Material for the task ::
====================
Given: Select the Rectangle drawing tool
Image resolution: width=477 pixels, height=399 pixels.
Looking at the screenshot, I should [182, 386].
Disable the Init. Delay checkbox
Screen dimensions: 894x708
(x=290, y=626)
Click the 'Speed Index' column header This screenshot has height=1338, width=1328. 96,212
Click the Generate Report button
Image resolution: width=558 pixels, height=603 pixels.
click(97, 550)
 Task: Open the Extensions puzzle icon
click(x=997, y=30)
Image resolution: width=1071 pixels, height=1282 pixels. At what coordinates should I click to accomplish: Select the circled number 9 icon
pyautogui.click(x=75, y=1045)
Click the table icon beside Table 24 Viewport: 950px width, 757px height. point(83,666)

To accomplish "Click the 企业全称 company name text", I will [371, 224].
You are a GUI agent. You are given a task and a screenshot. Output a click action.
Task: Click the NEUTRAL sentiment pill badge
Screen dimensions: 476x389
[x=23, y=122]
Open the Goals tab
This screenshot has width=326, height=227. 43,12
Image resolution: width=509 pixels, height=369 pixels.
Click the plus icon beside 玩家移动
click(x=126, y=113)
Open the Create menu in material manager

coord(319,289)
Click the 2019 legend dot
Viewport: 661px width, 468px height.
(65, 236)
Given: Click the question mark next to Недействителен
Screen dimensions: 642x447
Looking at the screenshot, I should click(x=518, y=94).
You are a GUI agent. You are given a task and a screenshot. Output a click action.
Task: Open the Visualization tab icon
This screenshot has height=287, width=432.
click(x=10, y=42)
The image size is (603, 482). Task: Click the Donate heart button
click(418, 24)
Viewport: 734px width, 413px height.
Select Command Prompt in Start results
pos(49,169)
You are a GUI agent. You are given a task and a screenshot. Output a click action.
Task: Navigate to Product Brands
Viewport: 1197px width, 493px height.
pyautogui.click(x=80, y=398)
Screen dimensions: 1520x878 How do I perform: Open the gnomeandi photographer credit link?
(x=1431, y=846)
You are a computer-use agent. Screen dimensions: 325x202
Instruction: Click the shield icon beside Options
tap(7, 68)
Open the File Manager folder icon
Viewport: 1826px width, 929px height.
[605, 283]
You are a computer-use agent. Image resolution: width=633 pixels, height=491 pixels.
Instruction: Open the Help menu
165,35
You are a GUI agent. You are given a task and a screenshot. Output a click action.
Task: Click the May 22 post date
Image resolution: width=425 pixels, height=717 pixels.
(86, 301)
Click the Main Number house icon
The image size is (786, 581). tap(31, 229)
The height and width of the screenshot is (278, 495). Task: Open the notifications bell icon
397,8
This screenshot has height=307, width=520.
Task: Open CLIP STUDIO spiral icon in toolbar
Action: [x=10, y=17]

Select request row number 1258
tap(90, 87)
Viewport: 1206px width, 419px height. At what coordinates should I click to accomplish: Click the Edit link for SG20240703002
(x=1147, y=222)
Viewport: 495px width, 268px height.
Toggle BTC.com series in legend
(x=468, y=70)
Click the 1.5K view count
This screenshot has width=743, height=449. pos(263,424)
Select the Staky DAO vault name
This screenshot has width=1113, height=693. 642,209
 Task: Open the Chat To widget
====================
Task instructions :: Output each line of the material exactly, keeping every word as it appears.

Task solution ::
Given: Select the Rectangle drawing tool
Image resolution: width=477 pixels, height=399 pixels.
Looking at the screenshot, I should [182, 386].
Disable the Init. Delay checkbox
Screen dimensions: 894x708
(x=290, y=626)
Click the 'Speed Index' column header This screenshot has height=1338, width=1328. 96,212
Click the Generate Report button
Image resolution: width=558 pixels, height=603 pixels.
click(97, 550)
 Task: Open the Extensions puzzle icon
click(x=997, y=30)
Image resolution: width=1071 pixels, height=1282 pixels. At what coordinates should I click to accomplish: Select the circled number 9 icon
pyautogui.click(x=75, y=1045)
Click the table icon beside Table 24 Viewport: 950px width, 757px height. point(83,666)

To accomplish "Click the 企业全称 company name text", I will [371, 224].
You are a GUI agent. You are given a task and a screenshot. Output a click action.
Task: Click the NEUTRAL sentiment pill badge
Screen dimensions: 476x389
[x=23, y=122]
Open the Goals tab
This screenshot has width=326, height=227. 43,12
Image resolution: width=509 pixels, height=369 pixels.
Click the plus icon beside 玩家移动
click(x=126, y=113)
Open the Create menu in material manager

coord(319,289)
Click the 2019 legend dot
Viewport: 661px width, 468px height.
(65, 236)
Given: Click the question mark next to Недействителен
Screen dimensions: 642x447
Looking at the screenshot, I should click(x=518, y=94).
You are a GUI agent. You are given a task and a screenshot. Output a click action.
Task: Open the Visualization tab icon
This screenshot has height=287, width=432.
click(x=10, y=42)
The image size is (603, 482). Task: Click the Donate heart button
click(418, 24)
Viewport: 734px width, 413px height.
Select Command Prompt in Start results
pos(49,169)
You are a GUI agent. You are given a task and a screenshot. Output a click action.
Task: Navigate to Product Brands
Viewport: 1197px width, 493px height.
pyautogui.click(x=80, y=398)
Screen dimensions: 1520x878 How do I perform: Open the gnomeandi photographer credit link?
(x=1431, y=846)
You are a computer-use agent. Screen dimensions: 325x202
Instruction: Click the shield icon beside Options
tap(7, 68)
Open the File Manager folder icon
Viewport: 1826px width, 929px height.
[605, 283]
You are a computer-use agent. Image resolution: width=633 pixels, height=491 pixels.
Instruction: Open the Help menu
165,35
You are a GUI agent. You are given a task and a screenshot. Output a click action.
Task: Click the May 22 post date
Image resolution: width=425 pixels, height=717 pixels.
(86, 301)
Click the Main Number house icon
The image size is (786, 581). tap(31, 229)
The height and width of the screenshot is (278, 495). Task: Open the notifications bell icon
397,8
This screenshot has height=307, width=520.
Task: Open CLIP STUDIO spiral icon in toolbar
Action: [x=10, y=17]

Select request row number 1258
tap(90, 87)
Viewport: 1206px width, 419px height. At what coordinates should I click to accomplish: Click the Edit link for SG20240703002
(x=1147, y=222)
Viewport: 495px width, 268px height.
Toggle BTC.com series in legend
(x=468, y=70)
Click the 1.5K view count
This screenshot has width=743, height=449. pos(263,424)
Select the Staky DAO vault name
This screenshot has width=1113, height=693. 642,209
 Task: Open the Chat To widget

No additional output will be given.